What you need to do. Convert the records from the line containing "At what (x,y)" through the end of the records into a Markdown table with the columns Row and Text, giving each non-blank line its own numbered row. Omit the pictures from the table.

Data to use.
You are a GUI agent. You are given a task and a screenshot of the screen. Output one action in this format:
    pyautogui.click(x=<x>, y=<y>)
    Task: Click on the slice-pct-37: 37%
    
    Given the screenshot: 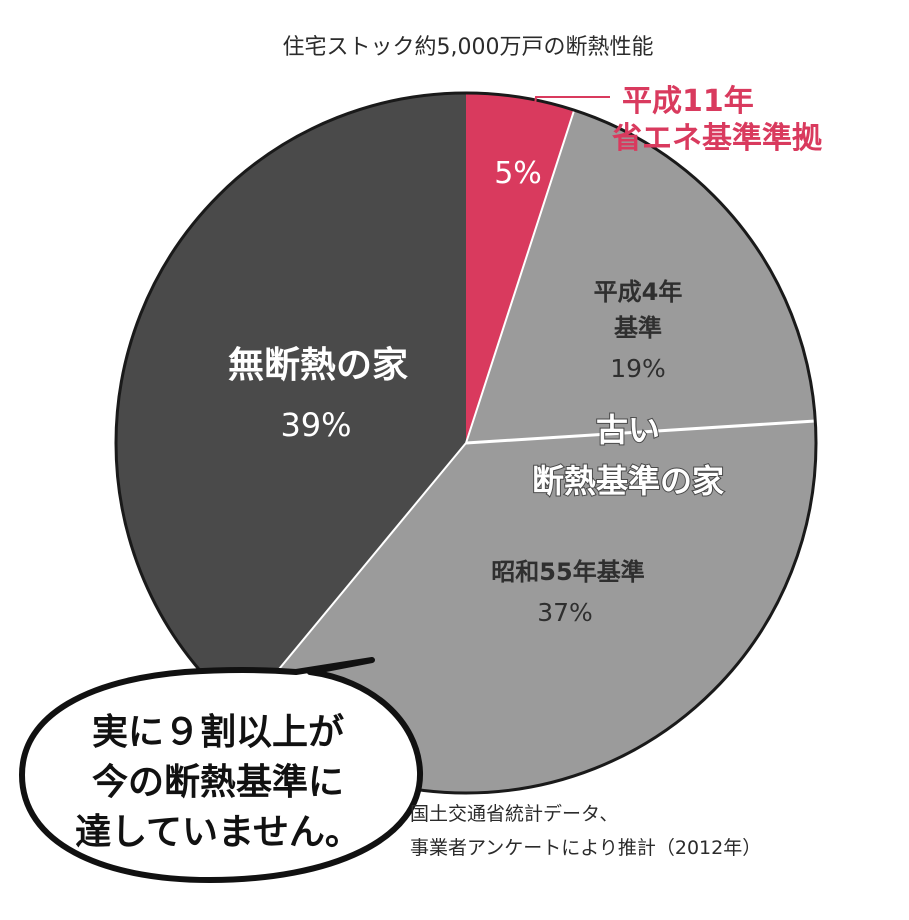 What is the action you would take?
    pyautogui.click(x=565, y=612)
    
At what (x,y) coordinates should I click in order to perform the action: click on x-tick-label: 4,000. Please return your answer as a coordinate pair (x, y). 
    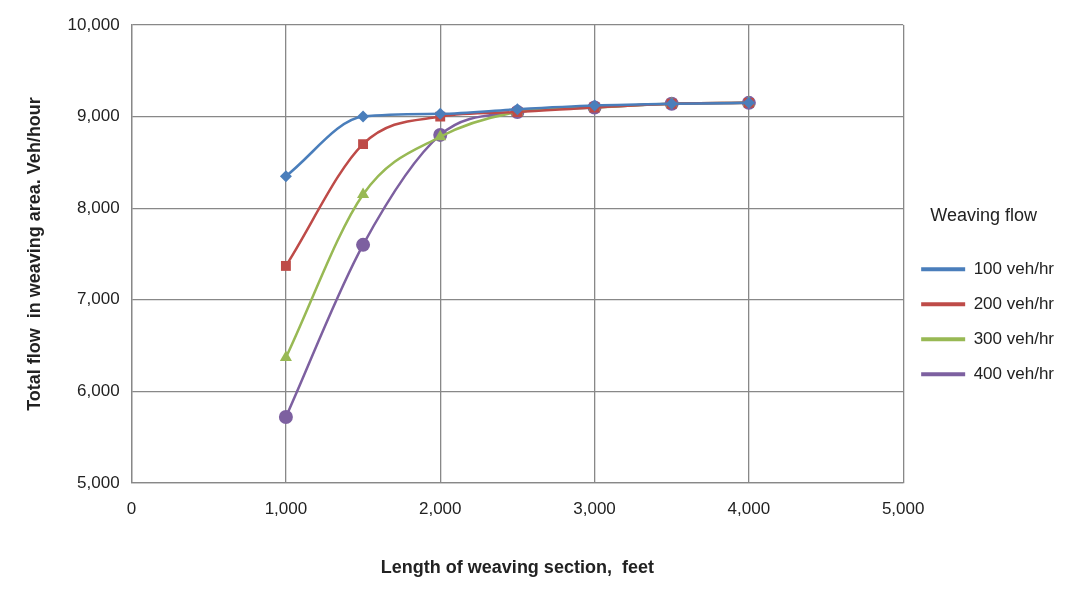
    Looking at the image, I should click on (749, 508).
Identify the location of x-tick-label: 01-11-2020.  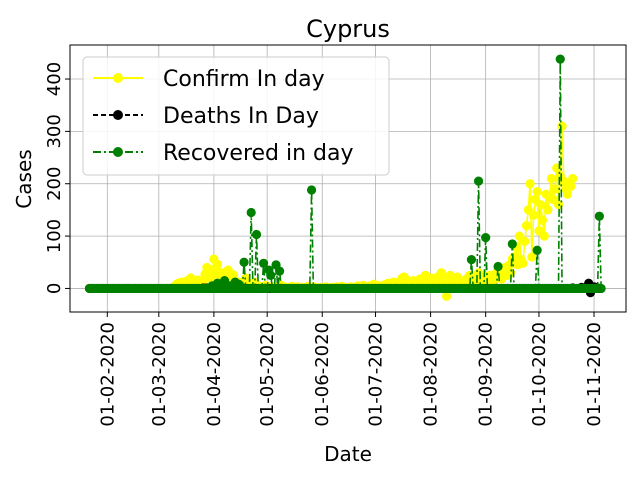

Response.
| Row | Text |
|---|---|
| 1 | At what (x,y) coordinates should I click in order to perform the action: click on x-tick-label: 4,000. Please return your answer as a coordinate pair (x, y).  |
| 2 |     Looking at the image, I should click on (749, 508). |
| 3 | Identify the location of x-tick-label: 01-11-2020.   |